Does Caffeic Acid Enhance the Antitumoral Response of Sorafenib on Hepatocellular Carcinoma? An In Vitro Approach.

Abstract

The hepatocellular carcinoma (HCC) is a malignant neoplasm of significant epidemiological burden with a poor prognosis. Current HCC therapies, including the universal tyrosine kinase inhibitor sorafenib (SOR), feature low efficacy. Thus, the potential synergy of bioactive compounds from foods, such as caffeic acid (CA), with traditional chemotherapy regimens is still encouraged in the literature, albeit underexplored.
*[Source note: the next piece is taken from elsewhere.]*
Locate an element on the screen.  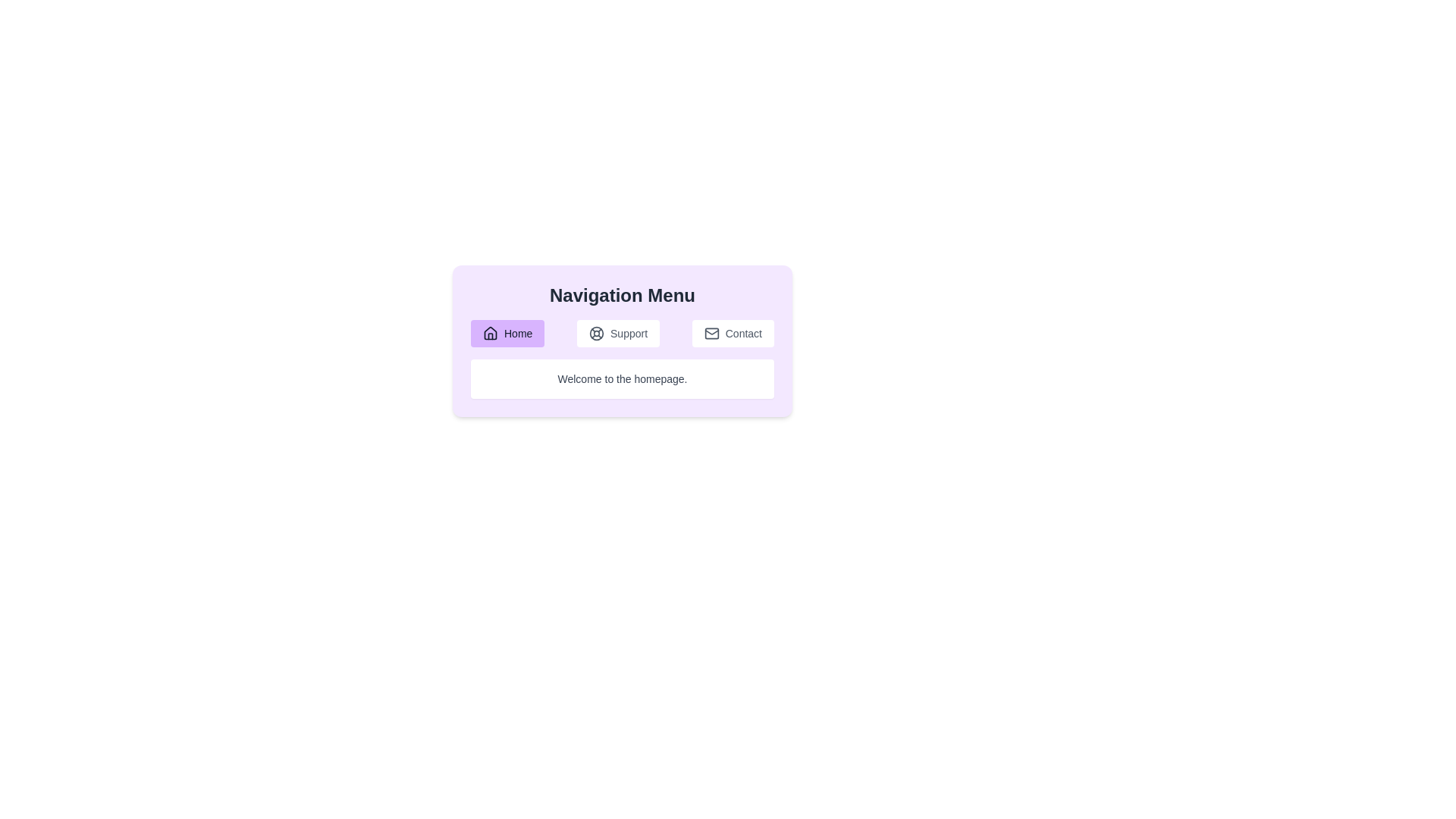
the home icon located in the left section of the 'Home' button in the navigation menu, preceding the text label 'Home' is located at coordinates (491, 332).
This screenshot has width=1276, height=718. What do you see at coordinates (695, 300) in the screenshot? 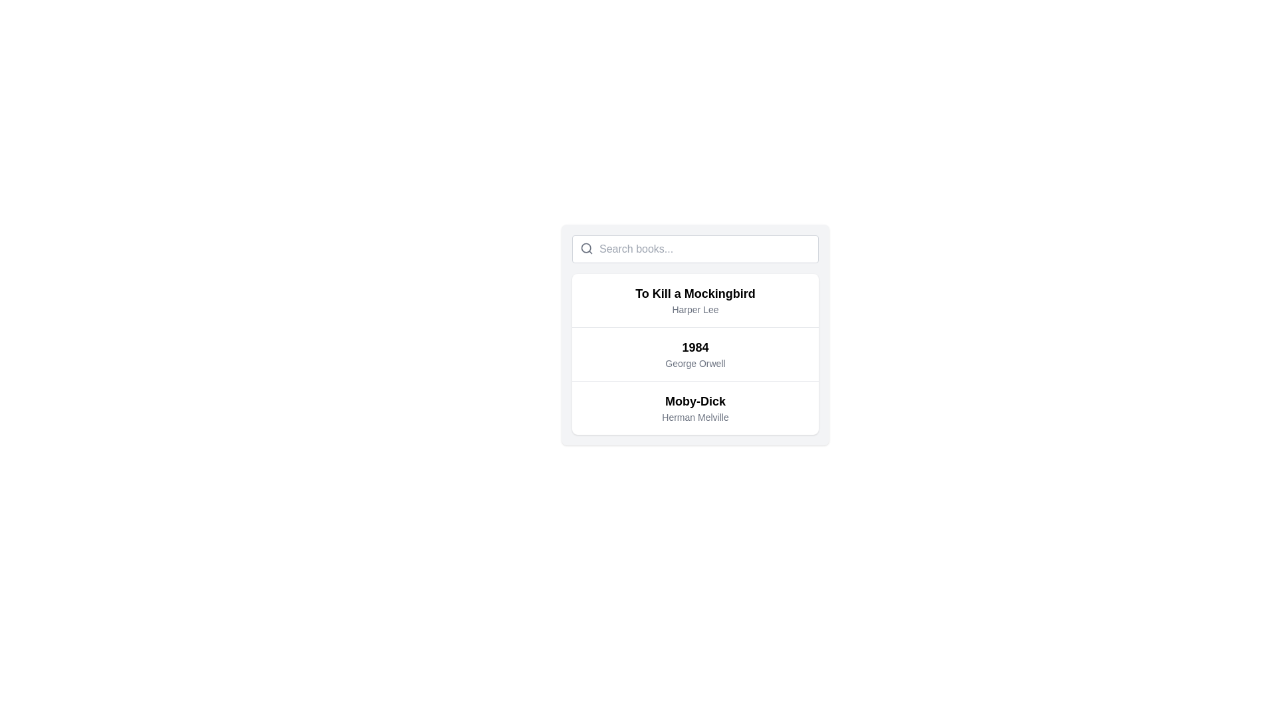
I see `the List item displaying the book title 'To Kill a Mockingbird' by 'Harper Lee'` at bounding box center [695, 300].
Within this context, the objective of this study is to assess whether exposure to CA enhances the antitumor effects of SOR using different in vitro approaches. Thus, human HCC cell line (C3A/HepG2) or activated hepatic stellate cells (LX2) will be individually exposed (two-dimensional model) with different concentrations of SOR (0, 3.12, 6.25, 12.5, 25, 50, 100, 200, 400, 800, and 1600 µM) or CA (0, 50, 100, 200, 400, 800, 1600, 3200, 6400, and 12800 µM) for 24 or 48 hours. Subsequently, the cell viability (MTT) and cytotoxicity (LDH) will be assessed, and the half-maximal effective concentration (EC50) of each will be calculated. Then, the drugs will be combined (1/2, 1/5, and 1/10 of the EC50 of SOR or CA) either equimolarly or by reducing SOR concentrations. Viability and cytotoxicity assays will be repeated, along with colony formation (C3A) and migration (LX2) assays. The drugs will also be tested in a three-dimensional spheroid model - co-culture of C3A/LX2 - when the EC50 of each compound (viability and cytotoxicity) will be assessed, and combinations will follow the strategy of the two-dimensional models.